Fourteen states, as well as a number of municipalities, have clinic access laws in place—and anti-choice activists have set their sights on undoing them. In Chicago, for example, veteran abortion clinic protester and Pro-Life Action League Vice President Ann Scheidler challenged the city’s bubble zone ordinance, arguing the measure violated her First Amendment rights and that local law enforcement officers were unlawfully, and selectively, enforcing it. A lower court refused to block the ordinance entirely; Scheidler and the other plaintiffs have appealed that decision to the U.S. Court of Appeals for the Seventh Circuit. Meanwhile, the Chicago Police Department settled the claims the department was unlawfully enforcing the ordinance, agreeing to undergo additional training on how to approach protesters and clinic escorts when such protests are underway.

For those cities or states without clinic access laws, patients and providers are left with only the FACE Act to protect their rights.

Protest restrictions and other zoning ordinances

In addition to targeting clinic access laws in those states that have them, anti-choice activists also make a variety of arguments to go after local protest ordinances, which most municipalities have. Those local protest ordinances, such as noise control regulations, do not target protesters at clinics specifically. Instead, they are generally applicable laws designed to curb excessive noise and other disruptive behavior at all protests.

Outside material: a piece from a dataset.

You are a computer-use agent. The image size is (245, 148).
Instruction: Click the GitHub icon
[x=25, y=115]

But yelling at patients and providers through a megaphone, or blasting music at the clinic and those entering and exiting, are common protest tactics patients and providers must navigate for clinic access. As was the case in Maine, abortion clinic protesters often challenge the ordinances once they face charges for violating them, arguing they are unconstitutional restrictions on free speech. These claims have seen mixed results in the courts.

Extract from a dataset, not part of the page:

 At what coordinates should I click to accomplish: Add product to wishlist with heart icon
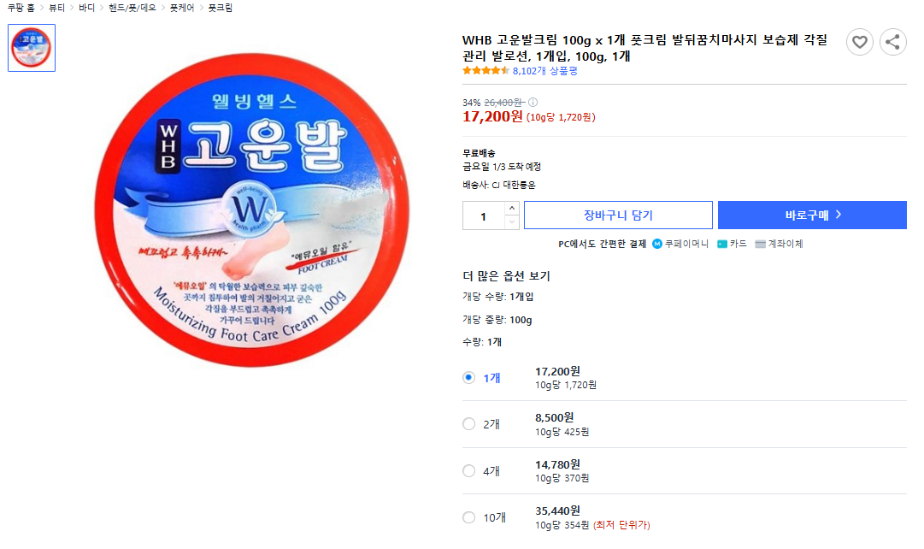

These challenges extend to other local laws as well. Missouri lawmakers are especially hostile to abortion rights and access, but that didn’t stop reproductive rights advocates from passing and enacting in February an ordinance in St. Louis providing for non-discrimination in the delivery of reproductive health care, including abortion. Anti-choice activists decried the measure immediately, calling it an “abortion sanctuary city” law; they sued in federal court to block it. As that lawsuit proceeds, Republicans called an ongoing special legislative session specifically targeting the St. Louis ordinance.

In Raleigh, North Carolina, a fake clinic, or so-called crisis pregnancy center (CPC), sought permission from local regulators for a zoning change that would allow it to open a facility next door to an abortion clinic in the city. Regulators initially rejected the application. But they reversed course, allowing the zoning change and the facility to open, once the CPC sued, arguing the city had violated its First Amendment rights by denying its application.

Local disclosure laws

Anti-choice protesters have also sued to block local disclosure laws that require all reproductive health-care providers to notify pregnant patients of all available health care options, including abortion. Most recently, protesters have targeted Illinois’ disclosure law. They claim that the law violates their First Amendment free speech and religious rights. Anti-choice activists who filed similar challenges lost in California and got a partial victory in New York

Simply put, the legal protections in place for abortion providers and patients are insufficient to both protect their physical safety and guarantee the unrestricted access entitled under the law. Anti-choice lawmakers have already successfully rolled back abortion rights and access so successfully that there are now seven states with only one abortion clinic. There’s no reason to believe the anti-choice movement will stop their attacks until they achieve their goal of closing every clinic in the country.